Tropes and the Invention of Bureaucracy: Prosopopoeia, Bernard of Clairvaux, and the Art of Centralised Administration
This talk investigates how literary style can be a technique of bureaucratization: specifically, asking how literary tropes are entailed in the medieval history of institutional forms. Taking Bernard’s Sermons as a key text, this talk poses some new questions tying together theology, literature, and institutional history. Bernard of Clairvaux composed his Sermons on the Song of Songs—a collection of deeply felt meditations on this Biblical book of love poetry—sometime between 1135 and 1153. He wrote the influential Sermons just as the Cistercian Order—the upstart, reforming monastic movement that Bernard helped lead—was developing new bureaucratic structures to administer its expanding international network of monasteries. Furthermore, this presentation focuses on the literary trope of prosopopoeia—the figural bestowal of voice and bodily form, or the means by which writing calls forth people from the page.
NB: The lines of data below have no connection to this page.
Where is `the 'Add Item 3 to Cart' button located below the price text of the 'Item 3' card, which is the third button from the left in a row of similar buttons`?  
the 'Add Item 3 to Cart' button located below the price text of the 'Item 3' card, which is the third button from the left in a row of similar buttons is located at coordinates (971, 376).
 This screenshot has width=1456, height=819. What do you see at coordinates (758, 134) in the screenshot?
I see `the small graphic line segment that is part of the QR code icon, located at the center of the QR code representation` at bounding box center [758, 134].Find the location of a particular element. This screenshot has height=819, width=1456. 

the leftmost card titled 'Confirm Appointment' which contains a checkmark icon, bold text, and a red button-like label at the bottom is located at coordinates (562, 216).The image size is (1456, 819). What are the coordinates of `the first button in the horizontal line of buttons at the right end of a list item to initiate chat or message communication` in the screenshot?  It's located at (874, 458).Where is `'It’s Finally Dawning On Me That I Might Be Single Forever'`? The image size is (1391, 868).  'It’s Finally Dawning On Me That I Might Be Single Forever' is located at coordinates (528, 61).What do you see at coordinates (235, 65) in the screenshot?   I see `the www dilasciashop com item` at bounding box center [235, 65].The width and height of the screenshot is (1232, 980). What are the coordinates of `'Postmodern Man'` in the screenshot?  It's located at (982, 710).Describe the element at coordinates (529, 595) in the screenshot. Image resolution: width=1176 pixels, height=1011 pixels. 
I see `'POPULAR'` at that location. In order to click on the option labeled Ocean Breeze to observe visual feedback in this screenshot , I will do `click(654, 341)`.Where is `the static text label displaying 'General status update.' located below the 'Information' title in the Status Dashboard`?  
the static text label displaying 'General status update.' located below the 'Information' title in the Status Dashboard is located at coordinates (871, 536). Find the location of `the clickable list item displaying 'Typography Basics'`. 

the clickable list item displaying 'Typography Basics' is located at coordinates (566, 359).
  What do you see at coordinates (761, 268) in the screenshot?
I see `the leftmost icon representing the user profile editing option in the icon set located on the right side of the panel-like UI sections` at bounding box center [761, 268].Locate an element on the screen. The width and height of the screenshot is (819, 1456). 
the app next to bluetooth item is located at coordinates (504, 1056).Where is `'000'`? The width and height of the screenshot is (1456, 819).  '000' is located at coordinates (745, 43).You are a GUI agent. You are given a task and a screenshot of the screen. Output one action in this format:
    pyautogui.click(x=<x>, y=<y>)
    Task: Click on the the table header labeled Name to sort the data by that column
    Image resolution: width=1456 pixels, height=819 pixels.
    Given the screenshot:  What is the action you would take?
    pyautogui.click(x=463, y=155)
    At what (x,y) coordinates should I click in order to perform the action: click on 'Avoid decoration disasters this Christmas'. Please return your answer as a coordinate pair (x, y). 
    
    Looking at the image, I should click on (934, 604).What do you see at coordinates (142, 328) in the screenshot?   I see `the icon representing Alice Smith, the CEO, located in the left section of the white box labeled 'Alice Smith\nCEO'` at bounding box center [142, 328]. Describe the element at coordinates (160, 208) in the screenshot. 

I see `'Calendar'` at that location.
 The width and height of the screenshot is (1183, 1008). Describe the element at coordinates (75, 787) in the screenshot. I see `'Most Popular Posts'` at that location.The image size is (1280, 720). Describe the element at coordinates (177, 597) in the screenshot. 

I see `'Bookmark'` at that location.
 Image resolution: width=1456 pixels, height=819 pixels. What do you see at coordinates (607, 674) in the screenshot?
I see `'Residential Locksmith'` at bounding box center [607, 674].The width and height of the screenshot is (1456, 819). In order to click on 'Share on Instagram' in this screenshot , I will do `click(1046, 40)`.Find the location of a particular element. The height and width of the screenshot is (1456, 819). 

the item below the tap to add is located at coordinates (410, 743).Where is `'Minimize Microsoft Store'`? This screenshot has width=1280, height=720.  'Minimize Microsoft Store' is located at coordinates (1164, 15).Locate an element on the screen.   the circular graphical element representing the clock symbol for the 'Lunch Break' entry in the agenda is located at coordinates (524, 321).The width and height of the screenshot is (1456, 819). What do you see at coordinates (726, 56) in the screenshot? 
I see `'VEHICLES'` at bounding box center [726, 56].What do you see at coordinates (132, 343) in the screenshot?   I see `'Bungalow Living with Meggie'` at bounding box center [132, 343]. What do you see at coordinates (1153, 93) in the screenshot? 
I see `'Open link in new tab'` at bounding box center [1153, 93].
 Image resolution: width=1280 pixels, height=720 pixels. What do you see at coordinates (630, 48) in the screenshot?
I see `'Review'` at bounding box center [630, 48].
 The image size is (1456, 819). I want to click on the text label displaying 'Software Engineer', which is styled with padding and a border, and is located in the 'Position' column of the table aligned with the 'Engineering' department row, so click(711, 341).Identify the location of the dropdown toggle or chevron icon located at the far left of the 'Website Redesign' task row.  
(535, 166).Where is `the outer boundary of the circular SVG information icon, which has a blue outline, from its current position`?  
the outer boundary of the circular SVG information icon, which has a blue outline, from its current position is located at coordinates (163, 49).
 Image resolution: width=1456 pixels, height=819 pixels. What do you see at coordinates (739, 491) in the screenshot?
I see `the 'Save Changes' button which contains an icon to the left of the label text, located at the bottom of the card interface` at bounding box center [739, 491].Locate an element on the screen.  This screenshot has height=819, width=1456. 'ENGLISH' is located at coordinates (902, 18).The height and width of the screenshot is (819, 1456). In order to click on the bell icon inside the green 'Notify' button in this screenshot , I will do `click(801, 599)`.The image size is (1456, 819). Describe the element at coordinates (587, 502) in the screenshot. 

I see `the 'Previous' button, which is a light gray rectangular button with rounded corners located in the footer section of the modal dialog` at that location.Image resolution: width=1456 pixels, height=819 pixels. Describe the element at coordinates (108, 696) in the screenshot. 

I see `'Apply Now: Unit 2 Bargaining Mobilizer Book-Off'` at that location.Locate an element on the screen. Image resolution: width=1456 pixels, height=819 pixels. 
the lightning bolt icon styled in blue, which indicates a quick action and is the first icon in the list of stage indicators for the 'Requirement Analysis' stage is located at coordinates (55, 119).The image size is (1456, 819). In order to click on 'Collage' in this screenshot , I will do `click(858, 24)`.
In considering Bernard simultaneously as literary theorist, stylist, and institutional innovator, Professor Orlemanski focuses on how techniques of ‘figuring people’ in medieval writing played a role in developing new techniques of administrative centralization. In specific, she argues that Bernard’s practice of prosopopoeia acted as a means of configuring the dispersed and distributed Cistercian Order through fictions of bodily presence.
Professor Orlemanski is an Associate Professor in the Department of English Language and Literature. Her research focuses on texts from the Middle Ages and the intersection of medieval thought with present-day theories and notions. Her recent project on Prosopopeia in Medieval Writing studies the movement from text to speech to imagined corporealization in medieval texts.